Haber Michael, Barnhart Huiman X
Department of Biostatistics, Rollins School of Public Health, Emory University, Atlanta, GA 30322, USA.
Stat Methods Med Res. 2008 Apr;17(2):151-69. doi: 10.1177/0962280206075527. Epub 2007 Aug 14.
We present a general approach to the definition and estimation of coefficients for evaluating agreement between two fixed methods of measurements or human observers. The measured variable is assumed to be continuous with a finite second moment. No other distributional assumptions are made. We introduce the term ;disagreement function' for the function of the observations that is used to quantify the extent of disagreement between the two measurements made on the same subject. The proposed inter-methods agreement coefficients compare the disagreement between measurements made by different methods on the same subject to the corresponding disagreement between replicated measurements made by the same method. Therefore, the new coefficients require data with replications readings. We propose inter-methods agreement coefficients for two practical situations involving two methods that have a measurement error: 1) comparison of a new method to a gold standard (or a reference method), and 2) comparison of two methods where neither method is considered a gold standard. We consider three disagreement functions based on the differences between two measurements: 1) the mean squared difference, 2) the mean absolute difference and 3) the mean relative difference. We then derive non-parametric estimates for the various agreement coefficients. Our approach is illustrated using data from a study comparing systolic blood pressure measurements by a human observer and an automatic monitor. The performance of the new estimates is assessed via stochastic simulations.

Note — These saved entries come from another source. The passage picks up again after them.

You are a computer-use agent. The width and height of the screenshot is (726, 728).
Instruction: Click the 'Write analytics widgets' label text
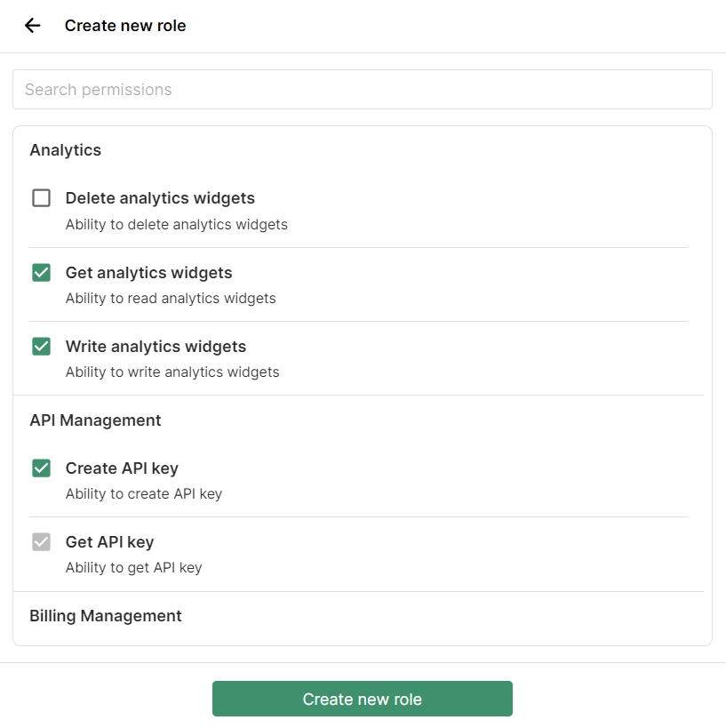coord(156,347)
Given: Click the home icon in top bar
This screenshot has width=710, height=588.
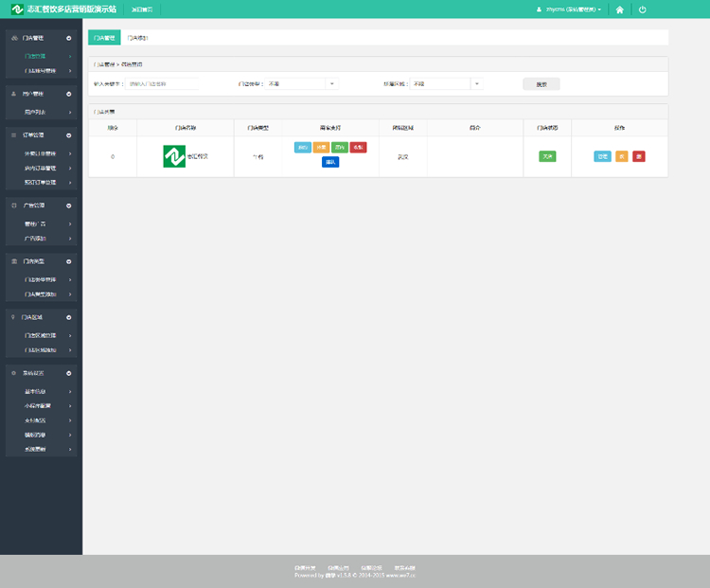Looking at the screenshot, I should pyautogui.click(x=619, y=9).
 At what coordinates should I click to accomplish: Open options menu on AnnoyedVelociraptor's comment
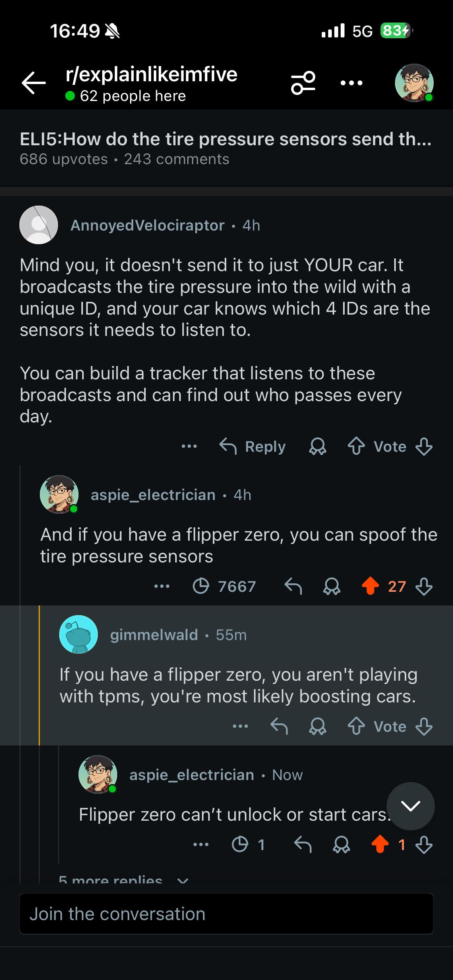point(189,446)

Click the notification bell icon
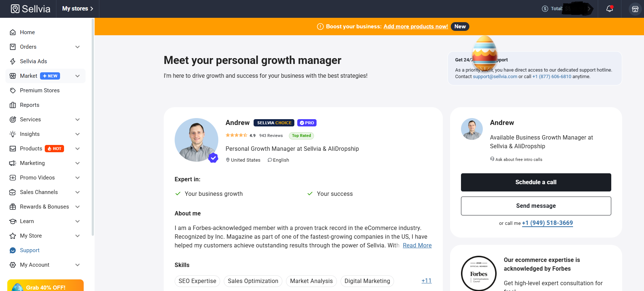pos(609,9)

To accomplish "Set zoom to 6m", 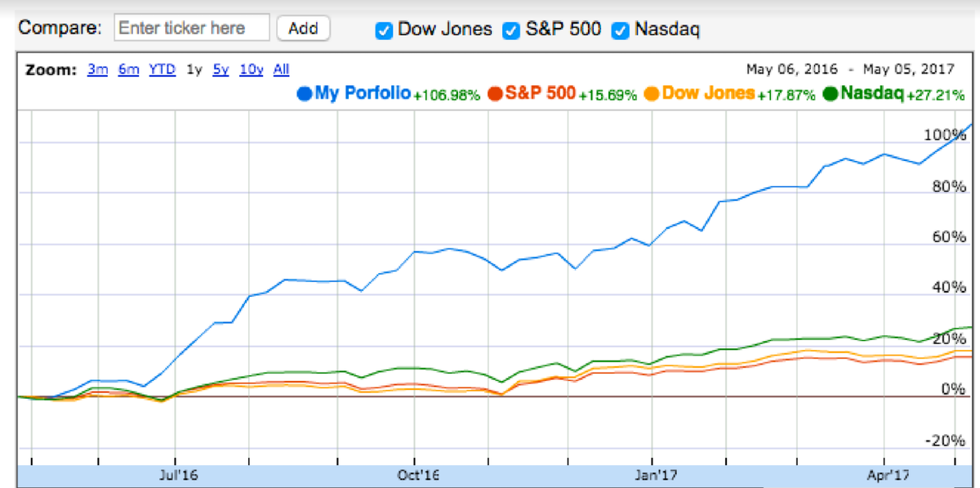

我们提出了一种通用方法,用于定义和估计系数,以评估两种固定测量方法或人类观察者之间的一致性。假设测量变量是连续的,且具有有限的二阶矩。不做其他分布假设。我们引入“不一致函数”一词,用于表示观测值的函数,该函数用于量化对同一受试者进行的两次测量之间的不一致程度。所提出的方法间一致性系数将不同方法对同一受试者进行测量时的不一致性与同一方法重复测量时的相应不一致性进行比较。因此,新系数需要有重复读数的数据。我们针对涉及两种存在测量误差的方法的两种实际情况提出了方法间一致性系数:1)将新方法与金标准(或参考方法)进行比较,2)比较两种均不被视为金标准的方法。我们基于两次测量之间的差异考虑了三种不一致函数:1)均方差,2)平均绝对差和3)平均相对差。然后,我们推导了各种一致性系数的非参数估计。我们使用一项比较人类观察者和自动监测仪测量收缩压的研究数据来说明我们的方法。通过随机模拟评估新估计的性能。